Tuesday, March 28, 2017

Week 10 - Annuities and Amortized Loans

Last week, we looked at what happens when you take a fixed amount of principal, P, and invest it in an interest-bearing account for a set amount of time, t.  We looked at simple interest and compound interest.  You will need to be very comfortable with those formulas when it comes time for the exam. So far, the formulas you've seen have been
Simple Interest \[ A=P(1+rt)\]
Compound Interest, compounded m times per year \[A=P(1+\frac{r}{m})^{mt}\]
Compound Interest, compounded continuously \[A=Pe^{rt}\]

This week, we'll be looking at what happens when, instead of depositing once into your account, you make regular deposits of equal amounts for a set amount of time.  This is called an annuity.  The formula for the amount, A, in the annuity after t years, if you make m regular payments of R dollars per year is given by
\[A=R\left[\dfrac{(1+\frac{r}{m})^{mt}-1}{\frac{r}{m}}\right] \]
When we know A and want to solve for R, we sometimes call the account a sinking fund.  On Wednesday, we'll start looking at amortized loans.  Your school loans, car loans, and mortgages are all usually amortized loans.  The formula we'll be using for this will be
\[PV = R\left[\dfrac{1-(1+\frac{r}{m})^{-mt}}{\frac{r}{m}}\right]\]
where PV (sometimes left as just P) is the present value of the loan (i.e., the amount you are borrowing).

▶ _Extracted records_:
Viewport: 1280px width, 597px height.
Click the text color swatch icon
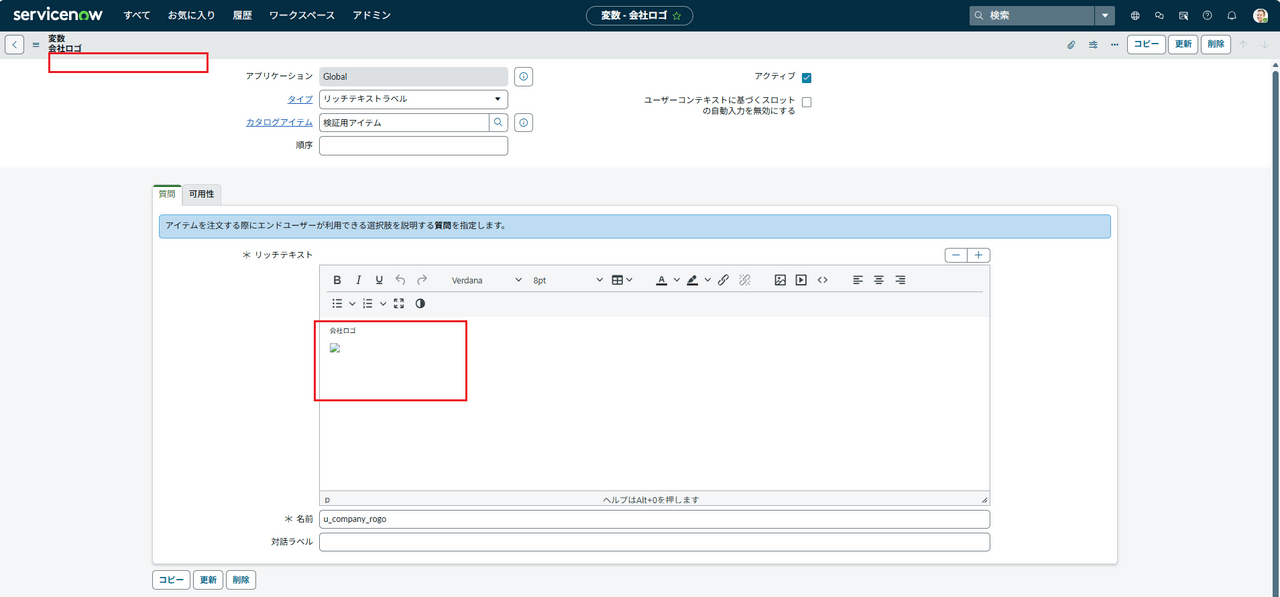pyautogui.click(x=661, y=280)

...

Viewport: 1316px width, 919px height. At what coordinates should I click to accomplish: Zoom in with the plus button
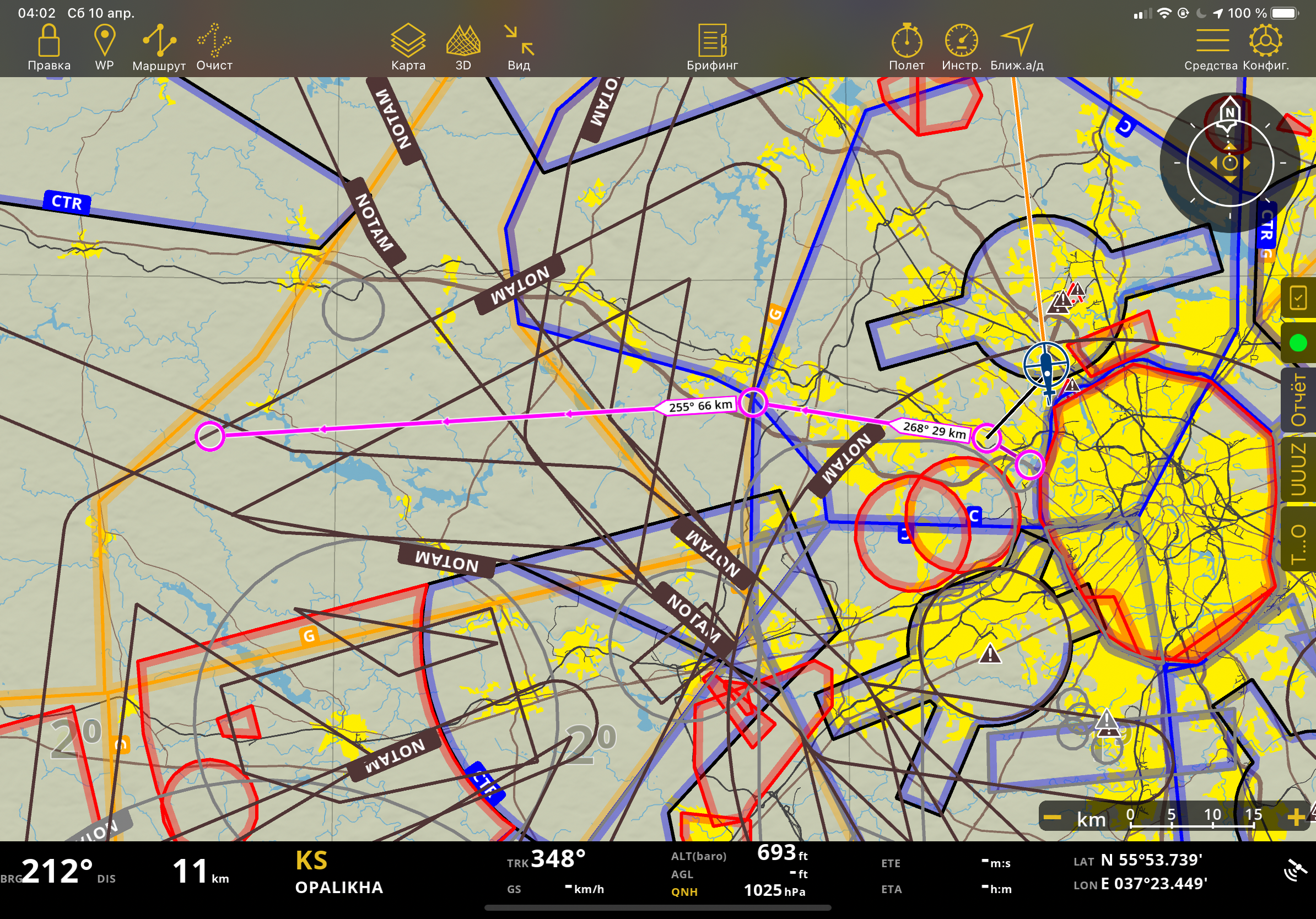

==

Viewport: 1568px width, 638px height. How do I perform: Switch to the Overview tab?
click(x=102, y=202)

▶ _Brief 1_:
Reproduce the passage from the post on annuities and amortized loans that opens with the words containing "This week, we'll" and closes with "you are borrowing).".
▶ _Brief 2_:
In one to three sentences, explain why the post on annuities and amortized loans calls this week's account an annuity instead of treating it like last week's single deposit.

▶ _Full answer 1_:
This week, we'll be looking at what happens when, instead of depositing once into your account, you make regular deposits of equal amounts for a set amount of time.  This is called an annuity.  The formula for the amount, A, in the annuity after t years, if you make m regular payments of R dollars per year is given by
\[A=R\left[\dfrac{(1+\frac{r}{m})^{mt}-1}{\frac{r}{m}}\right] \]
When we know A and want to solve for R, we sometimes call the account a sinking fund.  On Wednesday, we'll start looking at amortized loans.  Your school loans, car loans, and mortgages are all usually amortized loans.  The formula we'll be using for this will be
\[PV = R\left[\dfrac{1-(1+\frac{r}{m})^{-mt}}{\frac{r}{m}}\right]\]
where PV (sometimes left as just P) is the present value of the loan (i.e., the amount you are borrowing).

▶ _Full answer 2_:
Last week's formulas covered a fixed principal deposited once and left to earn interest for a set time. An annuity differs because you make regular deposits of equal amounts over a set amount of time, with m payments of R dollars per year.